Project description

Located in the centre of Grangemouth, the project transforms disused La Scala into a conservation centre and community healthcare facility, joined by a shared garden. In response to industrial pollution and the town’s loss of vitality through economic decline and demographic ageing, the intervention offers a place for collective support and renewal. 

At the heart of the project is an anatomy of misplacement -- a spatial narrative composed through deliberate offsets, quiet misalignments, and moments of tension between past and present, enclosure and openness. These in-between conditions shape how spaces are encountered and remembered.
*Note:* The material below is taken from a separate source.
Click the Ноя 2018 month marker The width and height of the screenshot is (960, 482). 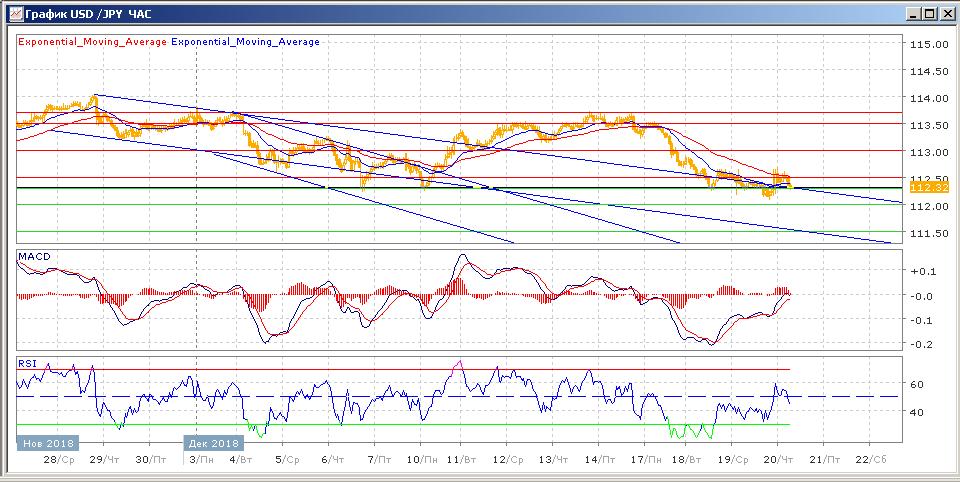44,443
The original masonry façade and roof trusses are retained as anchors of memory. Around them, eleven distinct volumes are arranged, each assuming a specific narrative role: preservation, encounter, or regeneration.

Circulation is choreographed through a sequence of grounded programmatic spaces and elevated bridges and platforms for retreat and observation. A translucent greenhouse shell encloses the site, creating a tempered microclimate while integrating diverse uses. The garden connects the archive, healthcare, and public life, supporting biodiversity through native species, edible planting, and passive water systems. Rather than restoring a singular past, the design proposes layered cohabitation -- social, ecological, and temporal.

Casting: Tectonic Interpretations

The tectonic exploration was derived from artist Hélio Oiticica and his works. Hélio Oiticica consistently revolves around colour, geometry, distortion, anti-order, and instability. Focused on two of his works, Metaesquema and Grande Núcleo, the tectonic interpretation seeks to deconstruct Oiticica’s transition from two-dimensional to three-dimensional forms, while further expanding upon the themes of movement, distortion, contingency, and instability inherent in his work. Geometric forms, structure, and spatial relationships interact with one another, while colour flows across different surfaces and spaces, generating a dynamic and immersive ambience.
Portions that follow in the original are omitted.